**EXERCISE**
The listing that follows is to be repeated exactly.

BEGIN DATA RECORDS

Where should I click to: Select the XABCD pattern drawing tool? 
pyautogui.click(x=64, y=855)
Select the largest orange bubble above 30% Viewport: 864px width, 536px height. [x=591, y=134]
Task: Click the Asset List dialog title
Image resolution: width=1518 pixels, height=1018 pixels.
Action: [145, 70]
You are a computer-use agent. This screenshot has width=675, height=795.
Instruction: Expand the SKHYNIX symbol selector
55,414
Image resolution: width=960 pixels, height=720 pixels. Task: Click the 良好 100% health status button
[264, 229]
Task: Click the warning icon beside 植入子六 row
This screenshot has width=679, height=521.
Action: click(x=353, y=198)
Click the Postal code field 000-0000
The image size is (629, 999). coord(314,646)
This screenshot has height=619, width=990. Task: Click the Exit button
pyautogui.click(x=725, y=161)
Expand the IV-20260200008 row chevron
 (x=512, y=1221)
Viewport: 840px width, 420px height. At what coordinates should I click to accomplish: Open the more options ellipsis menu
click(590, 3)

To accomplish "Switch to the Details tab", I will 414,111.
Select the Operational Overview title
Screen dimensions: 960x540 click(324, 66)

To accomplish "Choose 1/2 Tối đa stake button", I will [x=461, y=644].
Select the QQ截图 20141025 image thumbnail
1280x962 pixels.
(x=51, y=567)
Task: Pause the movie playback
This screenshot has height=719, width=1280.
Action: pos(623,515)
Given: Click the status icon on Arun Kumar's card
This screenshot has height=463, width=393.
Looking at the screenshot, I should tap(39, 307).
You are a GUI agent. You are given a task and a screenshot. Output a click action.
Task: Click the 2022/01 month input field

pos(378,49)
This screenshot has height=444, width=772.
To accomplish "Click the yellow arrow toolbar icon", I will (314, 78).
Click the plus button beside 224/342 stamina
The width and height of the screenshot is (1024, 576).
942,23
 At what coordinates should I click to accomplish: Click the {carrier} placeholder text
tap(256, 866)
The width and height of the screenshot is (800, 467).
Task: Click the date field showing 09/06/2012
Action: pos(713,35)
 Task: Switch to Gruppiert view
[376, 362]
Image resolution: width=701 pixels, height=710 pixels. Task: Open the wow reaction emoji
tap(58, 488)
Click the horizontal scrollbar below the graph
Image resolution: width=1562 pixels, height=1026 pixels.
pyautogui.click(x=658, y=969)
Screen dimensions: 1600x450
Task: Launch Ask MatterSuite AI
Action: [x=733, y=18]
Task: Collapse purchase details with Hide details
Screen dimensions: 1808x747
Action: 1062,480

END DATA RECORDS

**REPLY**
Where should I click to: Select the XABCD pattern drawing tool? 
pyautogui.click(x=64, y=855)
Select the largest orange bubble above 30% Viewport: 864px width, 536px height. [x=591, y=134]
Task: Click the Asset List dialog title
Image resolution: width=1518 pixels, height=1018 pixels.
Action: [145, 70]
You are a computer-use agent. This screenshot has width=675, height=795.
Instruction: Expand the SKHYNIX symbol selector
55,414
Image resolution: width=960 pixels, height=720 pixels. Task: Click the 良好 100% health status button
[264, 229]
Task: Click the warning icon beside 植入子六 row
This screenshot has width=679, height=521.
Action: click(x=353, y=198)
Click the Postal code field 000-0000
The image size is (629, 999). coord(314,646)
This screenshot has height=619, width=990. Task: Click the Exit button
pyautogui.click(x=725, y=161)
Expand the IV-20260200008 row chevron
 (x=512, y=1221)
Viewport: 840px width, 420px height. At what coordinates should I click to accomplish: Open the more options ellipsis menu
click(590, 3)

To accomplish "Switch to the Details tab", I will 414,111.
Select the Operational Overview title
Screen dimensions: 960x540 click(324, 66)

To accomplish "Choose 1/2 Tối đa stake button", I will [x=461, y=644].
Select the QQ截图 20141025 image thumbnail
1280x962 pixels.
(x=51, y=567)
Task: Pause the movie playback
This screenshot has height=719, width=1280.
Action: pos(623,515)
Given: Click the status icon on Arun Kumar's card
This screenshot has height=463, width=393.
Looking at the screenshot, I should tap(39, 307).
You are a GUI agent. You are given a task and a screenshot. Output a click action.
Task: Click the 2022/01 month input field

pos(378,49)
This screenshot has height=444, width=772.
To accomplish "Click the yellow arrow toolbar icon", I will (314, 78).
Click the plus button beside 224/342 stamina
The width and height of the screenshot is (1024, 576).
942,23
 At what coordinates should I click to accomplish: Click the {carrier} placeholder text
tap(256, 866)
The width and height of the screenshot is (800, 467).
Task: Click the date field showing 09/06/2012
Action: pos(713,35)
 Task: Switch to Gruppiert view
[376, 362]
Image resolution: width=701 pixels, height=710 pixels. Task: Open the wow reaction emoji
tap(58, 488)
Click the horizontal scrollbar below the graph
Image resolution: width=1562 pixels, height=1026 pixels.
pyautogui.click(x=658, y=969)
Screen dimensions: 1600x450
Task: Launch Ask MatterSuite AI
Action: [x=733, y=18]
Task: Collapse purchase details with Hide details
Screen dimensions: 1808x747
Action: 1062,480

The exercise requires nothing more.